I can scarcely keep up with myself.
Pamela Callow.
Indefensible. Toronto: Mira Books, 2011.
A Canadian author new to
me, and the Halifax locale looked pleasing; a token of my half-assed
support for Canadian authors. She’s no Miriam Toews but then she
wasn’t trying to be. Good enough mystery story but about fifty
pages of repetitive ruminations by the lead characters could have
been chopped. The two-dimensional characters inspire no sympathy or
empathy. I almost bailed out a few times, can’t put my finger on
the clumsy feel of it.
Michael Connolly. The
Drop. New York: Little, Brown and Company,
2011.
Bosch is back, slightly
the worse for wear. The Job and cynicism are wearing him down. He
treats his cop partner like crap, causing this faithful fan some
disapproving tremors. Nevertheless he's more comfortable now with his
father-role. The detection is as good as usual; stayed up way too
late as the climax approached. No sign of his half-brother, the
Lincoln Lawyer, in this one.
Jussi Adler-Olsen. The
Keeper of Lost Causes. New York: Dutton, 2011.
Since every recent
Scandinavian detective novelist is touted as the new Steig Larssen,
one tries to keep up despite a big helping of cynicism over the publisher's
hyperbole. Adler-Olsen takes us to Denmark and the world's laziest
homicide deputy detective superintendent. Comical doings in Detective
Mørck's
office offset the grim situation we hope he will resolve. The
American publication date followed several years waiting for the
English translation—at least two more to come in this series.
Thumbs up for Mørck
and his mysterious assistant, Assad. Someone please translate the next two books?
On
a mild Occupy sit-in (Copenhagen):
“Back when Carl and his friends were young, they had sat here in T-shirts, looking like daddy longlegs. Today the collective corpulence was twenty times greater. Now it was an excessively self-satisfied populace that came out to protest. The government had given them their opium: cheap cigarettes, cheap booze, and all kinds of other shit. If these people sitting on the grass disagreed with the government, the problem was only temporary. Their average lifespan was decreasing fast, and soon there wouldn't be anybody left to get upset over having to watch healthier people's sporting feats on Danish TV.

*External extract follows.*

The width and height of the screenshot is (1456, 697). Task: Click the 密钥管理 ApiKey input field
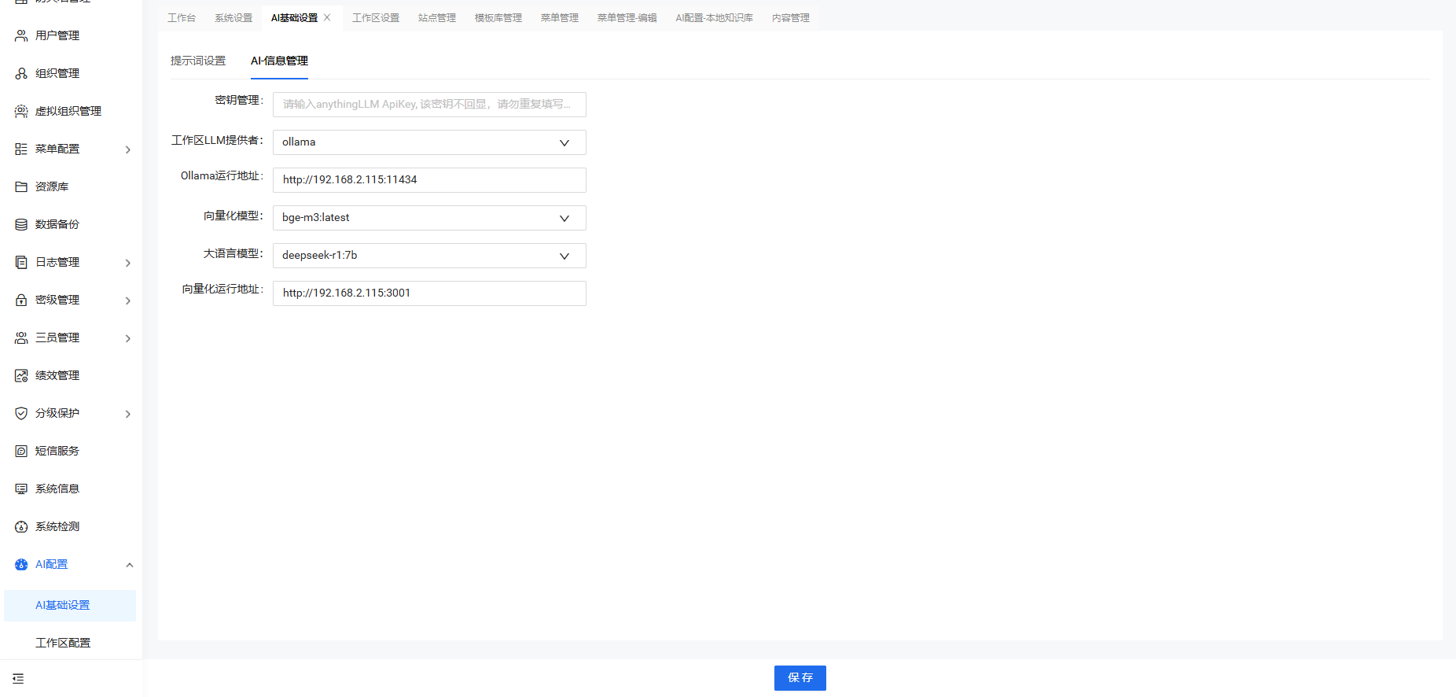coord(429,104)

Oh yes, the situation was well under control.”
I just learned about Suzanne Desrocher's historical novel about les filles du Roi. Have you read it? It sounds good, Canadian historical fiction by a York U grad (meaning I learned about it in the alumni magazine).
ReplyDeletehttp://www.theglobeandmail.com/news/arts/books/bride-of-new-france-by-suzanne-desrochers/article1903956/
It certainly goes on my list. There have been genealogical treatments of the subject and at least one other novel, but this review makes Bride of New France irresistible.